Springsteen Drops in for Kerry Rally?and a Beer
Los Angeles Times, 2004-10-28, by: Matea Gold
The residents of 508 West Washington Ave. were already psyched when they realized that a massive rally with Sen. John F. Kerry and Bruce Springsteen would take place on their street this afternoon.
When the rock star's trailer parked right in front of their house, Danya Bader-Natal ? one of the seven University of Wisconsin seniors who live in the gray wooden house-scrawled a message in green marker on a flattened box and hung it from their second-story balcony: "Bruce come up for a beer."
"We thought he might see it and laugh, but we definitely didn't think he'd actually come over," said roommate Vivian Intermont.
On his way back to his trailer after playing a short set before a crowd of 80,000 people, the singer pointed at the sign with a grin.

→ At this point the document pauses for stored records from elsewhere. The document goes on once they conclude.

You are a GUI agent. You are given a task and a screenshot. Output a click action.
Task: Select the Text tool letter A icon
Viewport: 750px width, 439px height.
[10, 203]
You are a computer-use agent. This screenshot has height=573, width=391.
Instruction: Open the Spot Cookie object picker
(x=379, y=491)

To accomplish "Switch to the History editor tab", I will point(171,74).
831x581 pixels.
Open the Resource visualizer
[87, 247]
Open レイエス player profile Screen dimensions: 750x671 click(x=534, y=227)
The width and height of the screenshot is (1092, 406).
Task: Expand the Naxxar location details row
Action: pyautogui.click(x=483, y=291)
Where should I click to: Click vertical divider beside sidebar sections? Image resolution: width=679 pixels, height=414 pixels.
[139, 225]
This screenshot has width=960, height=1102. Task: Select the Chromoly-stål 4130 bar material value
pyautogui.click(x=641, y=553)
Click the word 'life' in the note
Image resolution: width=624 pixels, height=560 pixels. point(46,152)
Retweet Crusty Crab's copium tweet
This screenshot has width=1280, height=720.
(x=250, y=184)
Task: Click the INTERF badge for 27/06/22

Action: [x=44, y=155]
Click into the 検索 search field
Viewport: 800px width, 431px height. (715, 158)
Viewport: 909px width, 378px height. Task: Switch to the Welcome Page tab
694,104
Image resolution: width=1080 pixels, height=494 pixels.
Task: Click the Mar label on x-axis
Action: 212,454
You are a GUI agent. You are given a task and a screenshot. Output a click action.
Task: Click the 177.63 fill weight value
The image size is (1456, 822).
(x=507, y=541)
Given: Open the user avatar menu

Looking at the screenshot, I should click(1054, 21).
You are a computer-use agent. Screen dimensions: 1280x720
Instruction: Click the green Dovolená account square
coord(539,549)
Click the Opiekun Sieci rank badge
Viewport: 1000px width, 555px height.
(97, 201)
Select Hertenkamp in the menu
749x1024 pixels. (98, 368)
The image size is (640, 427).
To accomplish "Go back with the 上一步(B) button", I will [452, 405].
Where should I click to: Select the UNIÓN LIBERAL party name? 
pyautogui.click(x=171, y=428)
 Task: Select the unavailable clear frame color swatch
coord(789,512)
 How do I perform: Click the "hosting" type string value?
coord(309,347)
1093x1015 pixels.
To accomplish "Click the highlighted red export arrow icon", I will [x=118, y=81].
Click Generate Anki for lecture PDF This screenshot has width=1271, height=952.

And, much to their shock, he took the students up on their invitation.
Along with his wife, Patti Scialfa, Springsteen clambered up the stairs, tripping over a jumble of computer cords stretched across a doorway, and joined the roommates and their friends on a balcony cluttered with beach chairs and boxes of artichoke pizza. The stunned students handed the rock legend a bottle of Capital Amber and for the next 20 minutes, he hung out with them as the Democratic candidate spoke on stage down the street.
"We were trying not to act too star-struck," said Jen Garfield, a creative writing and environmental studies major from Chicago.
"I didn't know who to look at: The Boss or Kerry," said Erin Prendergast, a forest management major from Milwaukee.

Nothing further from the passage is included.